(Assigned task) Each record beneath this line should be returned exactly as it is.

(Data section)
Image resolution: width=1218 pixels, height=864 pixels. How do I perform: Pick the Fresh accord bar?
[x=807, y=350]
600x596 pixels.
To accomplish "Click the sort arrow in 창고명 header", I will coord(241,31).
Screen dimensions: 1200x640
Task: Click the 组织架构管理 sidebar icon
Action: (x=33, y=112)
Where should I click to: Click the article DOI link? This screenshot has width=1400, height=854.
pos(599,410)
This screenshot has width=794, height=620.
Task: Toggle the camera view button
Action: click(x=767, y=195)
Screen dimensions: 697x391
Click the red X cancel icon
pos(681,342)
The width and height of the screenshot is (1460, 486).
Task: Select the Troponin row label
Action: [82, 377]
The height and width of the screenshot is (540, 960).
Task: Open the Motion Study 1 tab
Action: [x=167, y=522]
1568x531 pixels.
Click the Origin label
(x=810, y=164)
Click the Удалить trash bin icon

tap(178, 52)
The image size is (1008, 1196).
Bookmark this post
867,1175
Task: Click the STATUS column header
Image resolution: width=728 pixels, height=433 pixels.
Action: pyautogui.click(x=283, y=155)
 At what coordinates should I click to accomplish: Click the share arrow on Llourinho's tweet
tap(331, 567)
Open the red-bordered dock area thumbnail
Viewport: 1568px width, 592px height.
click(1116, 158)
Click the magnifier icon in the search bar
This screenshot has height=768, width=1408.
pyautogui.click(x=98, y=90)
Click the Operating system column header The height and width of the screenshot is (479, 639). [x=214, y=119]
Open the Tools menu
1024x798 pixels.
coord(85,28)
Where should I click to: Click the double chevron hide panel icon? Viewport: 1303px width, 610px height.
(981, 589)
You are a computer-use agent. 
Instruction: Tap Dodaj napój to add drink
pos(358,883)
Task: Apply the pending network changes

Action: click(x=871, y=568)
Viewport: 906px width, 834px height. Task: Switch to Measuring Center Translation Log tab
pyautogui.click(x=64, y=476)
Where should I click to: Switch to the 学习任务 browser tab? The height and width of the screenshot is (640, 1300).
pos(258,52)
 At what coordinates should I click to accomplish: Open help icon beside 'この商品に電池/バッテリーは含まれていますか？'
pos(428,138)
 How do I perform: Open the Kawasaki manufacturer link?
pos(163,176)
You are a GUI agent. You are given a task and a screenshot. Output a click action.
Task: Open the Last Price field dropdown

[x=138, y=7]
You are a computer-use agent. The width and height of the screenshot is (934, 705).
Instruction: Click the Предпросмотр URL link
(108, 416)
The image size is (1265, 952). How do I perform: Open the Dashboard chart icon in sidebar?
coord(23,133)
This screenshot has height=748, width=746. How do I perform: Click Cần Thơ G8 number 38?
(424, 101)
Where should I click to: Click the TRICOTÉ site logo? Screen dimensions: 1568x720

(Response)
Image resolution: width=1218 pixels, height=864 pixels. How do I perform: Pick the Fresh accord bar?
[x=807, y=350]
600x596 pixels.
To accomplish "Click the sort arrow in 창고명 header", I will coord(241,31).
Screen dimensions: 1200x640
Task: Click the 组织架构管理 sidebar icon
Action: (x=33, y=112)
Where should I click to: Click the article DOI link? This screenshot has width=1400, height=854.
pos(599,410)
This screenshot has width=794, height=620.
Task: Toggle the camera view button
Action: click(x=767, y=195)
Screen dimensions: 697x391
Click the red X cancel icon
pos(681,342)
The width and height of the screenshot is (1460, 486).
Task: Select the Troponin row label
Action: [82, 377]
The height and width of the screenshot is (540, 960).
Task: Open the Motion Study 1 tab
Action: [x=167, y=522]
1568x531 pixels.
Click the Origin label
(x=810, y=164)
Click the Удалить trash bin icon

tap(178, 52)
The image size is (1008, 1196).
Bookmark this post
867,1175
Task: Click the STATUS column header
Image resolution: width=728 pixels, height=433 pixels.
Action: pyautogui.click(x=283, y=155)
 At what coordinates should I click to accomplish: Click the share arrow on Llourinho's tweet
tap(331, 567)
Open the red-bordered dock area thumbnail
Viewport: 1568px width, 592px height.
click(1116, 158)
Click the magnifier icon in the search bar
This screenshot has height=768, width=1408.
pyautogui.click(x=98, y=90)
Click the Operating system column header The height and width of the screenshot is (479, 639). [x=214, y=119]
Open the Tools menu
1024x798 pixels.
coord(85,28)
Where should I click to: Click the double chevron hide panel icon? Viewport: 1303px width, 610px height.
(981, 589)
You are a computer-use agent. 
Instruction: Tap Dodaj napój to add drink
pos(358,883)
Task: Apply the pending network changes

Action: click(x=871, y=568)
Viewport: 906px width, 834px height. Task: Switch to Measuring Center Translation Log tab
pyautogui.click(x=64, y=476)
Where should I click to: Switch to the 学习任务 browser tab? The height and width of the screenshot is (640, 1300).
pos(258,52)
 At what coordinates should I click to accomplish: Open help icon beside 'この商品に電池/バッテリーは含まれていますか？'
pos(428,138)
 How do I perform: Open the Kawasaki manufacturer link?
pos(163,176)
You are a GUI agent. You are given a task and a screenshot. Output a click action.
Task: Open the Last Price field dropdown

[x=138, y=7]
You are a computer-use agent. The width and height of the screenshot is (934, 705).
Instruction: Click the Предпросмотр URL link
(108, 416)
The image size is (1265, 952). How do I perform: Open the Dashboard chart icon in sidebar?
coord(23,133)
This screenshot has height=748, width=746. How do I perform: Click Cần Thơ G8 number 38?
(424, 101)
Where should I click to: Click the TRICOTÉ site logo? Screen dimensions: 1568x720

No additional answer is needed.